Extracted records:
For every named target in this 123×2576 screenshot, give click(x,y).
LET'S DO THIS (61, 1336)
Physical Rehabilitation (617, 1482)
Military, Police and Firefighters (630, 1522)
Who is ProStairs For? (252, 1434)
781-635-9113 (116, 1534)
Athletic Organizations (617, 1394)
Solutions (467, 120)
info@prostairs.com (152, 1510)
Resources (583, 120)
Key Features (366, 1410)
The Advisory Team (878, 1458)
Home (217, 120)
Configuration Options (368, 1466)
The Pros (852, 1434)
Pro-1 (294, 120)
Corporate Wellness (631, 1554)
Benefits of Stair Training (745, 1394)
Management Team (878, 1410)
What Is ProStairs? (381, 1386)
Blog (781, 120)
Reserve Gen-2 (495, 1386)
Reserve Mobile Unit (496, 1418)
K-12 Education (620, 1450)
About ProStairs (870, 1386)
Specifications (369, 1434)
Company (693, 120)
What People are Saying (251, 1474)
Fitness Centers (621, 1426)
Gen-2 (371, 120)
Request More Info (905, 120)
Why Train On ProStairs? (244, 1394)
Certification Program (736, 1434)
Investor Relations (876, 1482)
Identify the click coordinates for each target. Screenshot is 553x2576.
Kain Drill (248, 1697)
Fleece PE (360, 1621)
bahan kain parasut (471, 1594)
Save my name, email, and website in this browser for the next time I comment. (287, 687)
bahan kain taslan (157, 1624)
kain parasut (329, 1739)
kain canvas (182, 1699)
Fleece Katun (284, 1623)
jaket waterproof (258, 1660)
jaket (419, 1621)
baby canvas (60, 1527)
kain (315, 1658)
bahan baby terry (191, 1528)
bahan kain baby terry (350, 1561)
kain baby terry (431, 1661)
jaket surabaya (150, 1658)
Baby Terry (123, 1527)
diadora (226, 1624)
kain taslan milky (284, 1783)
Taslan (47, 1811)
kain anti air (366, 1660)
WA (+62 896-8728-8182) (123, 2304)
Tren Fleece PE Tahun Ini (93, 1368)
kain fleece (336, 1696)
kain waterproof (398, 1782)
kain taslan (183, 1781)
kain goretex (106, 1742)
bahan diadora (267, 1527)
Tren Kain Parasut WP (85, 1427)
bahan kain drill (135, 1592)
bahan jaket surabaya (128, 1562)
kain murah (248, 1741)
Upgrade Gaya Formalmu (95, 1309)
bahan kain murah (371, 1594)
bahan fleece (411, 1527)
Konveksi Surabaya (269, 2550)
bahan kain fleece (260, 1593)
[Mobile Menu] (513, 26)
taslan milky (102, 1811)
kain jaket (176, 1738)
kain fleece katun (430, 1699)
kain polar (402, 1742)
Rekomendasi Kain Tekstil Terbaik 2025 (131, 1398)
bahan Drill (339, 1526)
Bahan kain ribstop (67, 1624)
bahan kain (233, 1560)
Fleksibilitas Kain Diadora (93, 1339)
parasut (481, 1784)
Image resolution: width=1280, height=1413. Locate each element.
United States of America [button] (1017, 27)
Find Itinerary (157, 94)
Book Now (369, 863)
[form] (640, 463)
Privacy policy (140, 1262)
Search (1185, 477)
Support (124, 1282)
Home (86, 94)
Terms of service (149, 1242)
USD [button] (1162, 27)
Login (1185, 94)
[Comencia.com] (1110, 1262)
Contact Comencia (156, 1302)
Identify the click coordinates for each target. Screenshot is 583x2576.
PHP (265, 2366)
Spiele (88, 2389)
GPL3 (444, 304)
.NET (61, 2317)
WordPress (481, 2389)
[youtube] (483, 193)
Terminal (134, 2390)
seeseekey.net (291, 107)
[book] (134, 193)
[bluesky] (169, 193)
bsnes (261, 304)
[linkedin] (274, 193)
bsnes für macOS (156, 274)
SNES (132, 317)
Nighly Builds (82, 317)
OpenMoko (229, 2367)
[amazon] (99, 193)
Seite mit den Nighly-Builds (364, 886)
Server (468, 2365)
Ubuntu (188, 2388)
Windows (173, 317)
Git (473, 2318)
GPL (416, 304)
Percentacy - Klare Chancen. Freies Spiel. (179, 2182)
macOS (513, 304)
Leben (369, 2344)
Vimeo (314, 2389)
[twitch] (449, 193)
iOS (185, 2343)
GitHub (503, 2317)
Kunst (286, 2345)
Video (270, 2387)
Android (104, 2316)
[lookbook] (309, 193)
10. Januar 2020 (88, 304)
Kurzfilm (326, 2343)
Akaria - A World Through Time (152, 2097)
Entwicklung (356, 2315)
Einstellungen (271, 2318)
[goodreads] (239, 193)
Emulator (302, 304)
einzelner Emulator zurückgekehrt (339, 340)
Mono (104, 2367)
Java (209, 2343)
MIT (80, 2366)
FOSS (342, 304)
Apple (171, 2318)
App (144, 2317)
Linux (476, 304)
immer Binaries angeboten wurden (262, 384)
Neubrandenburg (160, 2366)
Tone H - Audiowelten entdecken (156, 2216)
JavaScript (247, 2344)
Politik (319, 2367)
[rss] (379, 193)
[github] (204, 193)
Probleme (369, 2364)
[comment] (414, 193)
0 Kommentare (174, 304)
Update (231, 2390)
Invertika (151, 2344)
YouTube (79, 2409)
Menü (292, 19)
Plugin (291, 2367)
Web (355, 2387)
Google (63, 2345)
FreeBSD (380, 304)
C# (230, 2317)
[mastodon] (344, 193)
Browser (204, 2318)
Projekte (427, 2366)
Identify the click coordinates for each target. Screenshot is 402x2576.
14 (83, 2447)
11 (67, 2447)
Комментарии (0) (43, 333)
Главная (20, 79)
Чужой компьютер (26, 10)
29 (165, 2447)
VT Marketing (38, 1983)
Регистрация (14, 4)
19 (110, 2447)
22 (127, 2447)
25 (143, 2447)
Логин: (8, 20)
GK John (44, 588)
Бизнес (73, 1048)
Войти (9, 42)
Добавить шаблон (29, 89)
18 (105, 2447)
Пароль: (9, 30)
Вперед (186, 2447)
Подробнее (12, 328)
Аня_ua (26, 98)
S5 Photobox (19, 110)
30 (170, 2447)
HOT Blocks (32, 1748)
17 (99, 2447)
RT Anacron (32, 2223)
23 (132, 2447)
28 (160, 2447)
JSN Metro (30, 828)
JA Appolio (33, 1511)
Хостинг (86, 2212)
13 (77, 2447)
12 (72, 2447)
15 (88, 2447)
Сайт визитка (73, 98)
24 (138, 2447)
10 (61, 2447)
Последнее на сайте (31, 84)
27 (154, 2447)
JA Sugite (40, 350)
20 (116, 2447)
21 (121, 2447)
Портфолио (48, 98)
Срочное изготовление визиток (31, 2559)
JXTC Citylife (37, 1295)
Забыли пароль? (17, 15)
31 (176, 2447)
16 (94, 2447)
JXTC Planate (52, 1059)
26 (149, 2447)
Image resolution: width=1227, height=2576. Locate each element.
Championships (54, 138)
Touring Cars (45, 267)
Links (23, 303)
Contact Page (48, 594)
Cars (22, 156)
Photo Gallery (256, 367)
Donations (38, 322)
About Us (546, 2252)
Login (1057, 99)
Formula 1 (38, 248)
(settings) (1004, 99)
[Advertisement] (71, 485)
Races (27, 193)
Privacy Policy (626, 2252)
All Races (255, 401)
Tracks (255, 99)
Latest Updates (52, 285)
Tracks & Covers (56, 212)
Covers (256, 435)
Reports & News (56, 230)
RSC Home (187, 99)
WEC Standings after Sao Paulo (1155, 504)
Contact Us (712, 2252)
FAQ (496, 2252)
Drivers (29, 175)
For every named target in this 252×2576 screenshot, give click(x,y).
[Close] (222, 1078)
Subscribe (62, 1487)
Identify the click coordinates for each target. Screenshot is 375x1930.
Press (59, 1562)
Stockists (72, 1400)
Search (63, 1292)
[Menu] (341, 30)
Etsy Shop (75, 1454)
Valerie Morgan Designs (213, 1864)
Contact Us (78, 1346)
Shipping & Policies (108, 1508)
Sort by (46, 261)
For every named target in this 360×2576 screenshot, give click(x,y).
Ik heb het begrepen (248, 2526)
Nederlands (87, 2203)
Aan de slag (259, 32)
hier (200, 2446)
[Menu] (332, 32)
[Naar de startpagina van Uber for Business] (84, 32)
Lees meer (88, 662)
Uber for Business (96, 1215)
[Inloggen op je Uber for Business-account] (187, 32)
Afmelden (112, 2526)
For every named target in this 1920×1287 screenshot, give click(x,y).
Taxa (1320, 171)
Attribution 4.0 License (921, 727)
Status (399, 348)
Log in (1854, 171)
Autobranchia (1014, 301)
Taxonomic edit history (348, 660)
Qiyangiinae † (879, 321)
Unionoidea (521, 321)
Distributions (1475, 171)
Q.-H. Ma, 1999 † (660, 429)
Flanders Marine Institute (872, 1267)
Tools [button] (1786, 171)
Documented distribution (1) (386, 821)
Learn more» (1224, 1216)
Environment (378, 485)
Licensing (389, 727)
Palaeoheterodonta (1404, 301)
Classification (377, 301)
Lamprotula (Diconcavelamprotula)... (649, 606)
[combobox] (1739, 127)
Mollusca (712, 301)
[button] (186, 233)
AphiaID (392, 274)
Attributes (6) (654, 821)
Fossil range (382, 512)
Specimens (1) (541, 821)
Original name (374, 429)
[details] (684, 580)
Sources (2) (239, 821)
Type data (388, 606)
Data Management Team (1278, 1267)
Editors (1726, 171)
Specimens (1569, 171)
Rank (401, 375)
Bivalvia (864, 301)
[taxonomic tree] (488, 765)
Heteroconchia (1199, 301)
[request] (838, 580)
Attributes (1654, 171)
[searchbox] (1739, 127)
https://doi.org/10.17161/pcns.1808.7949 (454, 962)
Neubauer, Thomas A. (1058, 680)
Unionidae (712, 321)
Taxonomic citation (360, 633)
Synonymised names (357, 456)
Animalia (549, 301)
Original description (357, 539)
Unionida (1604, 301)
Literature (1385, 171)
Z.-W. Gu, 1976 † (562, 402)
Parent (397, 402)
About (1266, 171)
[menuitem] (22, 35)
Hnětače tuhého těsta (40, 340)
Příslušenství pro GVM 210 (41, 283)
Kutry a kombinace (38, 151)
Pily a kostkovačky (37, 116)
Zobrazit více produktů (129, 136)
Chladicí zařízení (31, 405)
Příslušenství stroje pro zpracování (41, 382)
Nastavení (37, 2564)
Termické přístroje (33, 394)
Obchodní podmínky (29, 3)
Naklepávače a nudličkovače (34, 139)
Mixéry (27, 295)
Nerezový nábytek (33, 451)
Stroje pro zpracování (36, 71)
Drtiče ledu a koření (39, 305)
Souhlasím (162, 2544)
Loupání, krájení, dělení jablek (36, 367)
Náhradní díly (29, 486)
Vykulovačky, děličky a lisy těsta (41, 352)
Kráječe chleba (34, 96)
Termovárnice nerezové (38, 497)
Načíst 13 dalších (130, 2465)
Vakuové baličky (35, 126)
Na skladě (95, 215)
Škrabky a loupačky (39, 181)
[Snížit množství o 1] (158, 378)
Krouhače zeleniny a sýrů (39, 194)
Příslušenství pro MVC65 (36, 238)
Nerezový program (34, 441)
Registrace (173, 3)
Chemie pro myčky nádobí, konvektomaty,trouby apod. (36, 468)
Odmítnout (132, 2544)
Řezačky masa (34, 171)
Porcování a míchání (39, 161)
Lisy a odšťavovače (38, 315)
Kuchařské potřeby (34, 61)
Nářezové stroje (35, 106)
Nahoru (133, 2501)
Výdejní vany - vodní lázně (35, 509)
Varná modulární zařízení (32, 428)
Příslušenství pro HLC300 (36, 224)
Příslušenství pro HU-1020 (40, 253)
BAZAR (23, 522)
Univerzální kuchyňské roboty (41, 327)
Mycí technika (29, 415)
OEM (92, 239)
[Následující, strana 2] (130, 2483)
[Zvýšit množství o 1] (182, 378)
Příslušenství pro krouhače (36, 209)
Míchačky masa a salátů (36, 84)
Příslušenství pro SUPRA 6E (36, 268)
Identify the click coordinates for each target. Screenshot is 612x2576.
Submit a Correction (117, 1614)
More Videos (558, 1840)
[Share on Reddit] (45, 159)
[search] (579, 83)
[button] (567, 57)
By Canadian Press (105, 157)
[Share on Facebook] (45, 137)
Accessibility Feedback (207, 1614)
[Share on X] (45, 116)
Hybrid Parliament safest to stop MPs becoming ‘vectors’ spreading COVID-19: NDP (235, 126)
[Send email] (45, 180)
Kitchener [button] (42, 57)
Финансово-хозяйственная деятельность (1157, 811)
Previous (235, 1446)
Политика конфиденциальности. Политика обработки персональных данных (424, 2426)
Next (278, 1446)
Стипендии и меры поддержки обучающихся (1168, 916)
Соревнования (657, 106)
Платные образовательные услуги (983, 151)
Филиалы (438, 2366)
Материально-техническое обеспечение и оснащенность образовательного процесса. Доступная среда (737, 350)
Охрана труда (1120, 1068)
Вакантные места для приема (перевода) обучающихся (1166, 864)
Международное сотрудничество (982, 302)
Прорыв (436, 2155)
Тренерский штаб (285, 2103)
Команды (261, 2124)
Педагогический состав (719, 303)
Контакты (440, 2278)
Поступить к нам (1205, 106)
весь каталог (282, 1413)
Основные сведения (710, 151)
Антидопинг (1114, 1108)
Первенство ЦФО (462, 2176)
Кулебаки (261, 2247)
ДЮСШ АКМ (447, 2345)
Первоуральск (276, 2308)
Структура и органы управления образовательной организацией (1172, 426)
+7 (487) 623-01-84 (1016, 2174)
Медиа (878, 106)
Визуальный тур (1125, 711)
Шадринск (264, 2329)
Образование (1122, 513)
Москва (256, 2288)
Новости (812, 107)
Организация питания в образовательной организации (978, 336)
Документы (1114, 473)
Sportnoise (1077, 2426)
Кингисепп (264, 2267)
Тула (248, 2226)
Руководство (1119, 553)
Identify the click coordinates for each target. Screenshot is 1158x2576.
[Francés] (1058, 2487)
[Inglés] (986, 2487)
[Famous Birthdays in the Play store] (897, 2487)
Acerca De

Problem to solve ::
Go line by line through the records above and copy each one containing "jaket".

Output below ::
jaket waterproof (258, 1660)
jaket (419, 1621)
jaket surabaya (150, 1658)
bahan jaket surabaya (128, 1562)
kain jaket (176, 1738)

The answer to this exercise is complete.